Question

the data - set contains six values: 10, 12, 12, 16, 14, 16. which of the following is an accurate statement when 16 is added to the data - set? a. the median does not change. b. the mean decreases. c. the mean does not change.

Explanation:

Step1: Calculate original mean

The original data - set is \(10,12,12,14,16,16\). The mean \(\bar{x}_1=\frac{10 + 12+12+14+16+16}{6}=\frac{80}{6}=\frac{40}{3}\approx13.33\).

Step2: Calculate original median

Arrange the original data - set in ascending order: \(10,12,12,14,16,16\). Since \(n = 6\) (even), the median \(M_1=\frac{12 + 14}{2}=13\).

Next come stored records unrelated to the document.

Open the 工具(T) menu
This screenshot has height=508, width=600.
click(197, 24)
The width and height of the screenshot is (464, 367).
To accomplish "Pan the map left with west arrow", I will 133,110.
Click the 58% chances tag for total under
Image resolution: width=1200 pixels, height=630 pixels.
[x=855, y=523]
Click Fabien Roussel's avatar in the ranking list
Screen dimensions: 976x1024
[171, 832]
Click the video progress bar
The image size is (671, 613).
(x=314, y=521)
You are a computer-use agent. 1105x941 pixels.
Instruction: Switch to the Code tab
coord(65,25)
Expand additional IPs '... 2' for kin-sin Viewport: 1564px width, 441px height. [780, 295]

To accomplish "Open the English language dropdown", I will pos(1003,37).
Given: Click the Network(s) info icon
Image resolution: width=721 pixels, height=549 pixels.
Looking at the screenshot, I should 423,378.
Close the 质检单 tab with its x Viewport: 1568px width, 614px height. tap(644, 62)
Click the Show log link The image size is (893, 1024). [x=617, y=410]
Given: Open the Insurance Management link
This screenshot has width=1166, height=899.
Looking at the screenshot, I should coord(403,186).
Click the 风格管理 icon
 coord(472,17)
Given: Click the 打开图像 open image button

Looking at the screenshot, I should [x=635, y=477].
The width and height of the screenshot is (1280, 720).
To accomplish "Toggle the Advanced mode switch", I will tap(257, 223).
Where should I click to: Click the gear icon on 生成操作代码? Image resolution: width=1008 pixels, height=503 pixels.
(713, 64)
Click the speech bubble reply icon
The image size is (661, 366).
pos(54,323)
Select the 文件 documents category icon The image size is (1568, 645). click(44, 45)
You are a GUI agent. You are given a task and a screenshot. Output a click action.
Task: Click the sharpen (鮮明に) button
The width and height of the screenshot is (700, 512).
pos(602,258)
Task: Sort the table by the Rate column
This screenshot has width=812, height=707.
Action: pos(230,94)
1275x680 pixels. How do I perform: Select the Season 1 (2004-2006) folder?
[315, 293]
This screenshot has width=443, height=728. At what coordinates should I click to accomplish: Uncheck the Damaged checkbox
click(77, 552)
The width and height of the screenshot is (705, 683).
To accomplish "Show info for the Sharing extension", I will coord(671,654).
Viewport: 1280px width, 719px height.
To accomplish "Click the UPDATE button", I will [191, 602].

Step3: Add 16 to the data - set and calculate new mean

The new data - set is \(10,12,12,14,16,16,16\). The new mean \(\bar{x}_2=\frac{10 + 12+12+14+16+16+16}{7}=\frac{96}{7}\approx13.71\). Since \(\frac{96}{7}>\frac{40}{3}\), the mean increases.

Step4: Add 16 to the data - set and calculate new median

Arrange the new data - set in ascending order: \(10,12,12,14,16,16,16\). Since \(n = 7\) (odd), the median \(M_2 = 14\).

Since the original median is 13 and the new median is 14, the median changes. Since the mean increases from \(\frac{40}{3}\) to \(\frac{96}{7}\), options B and C are incorrect.

Answer:

None of the above options are correct.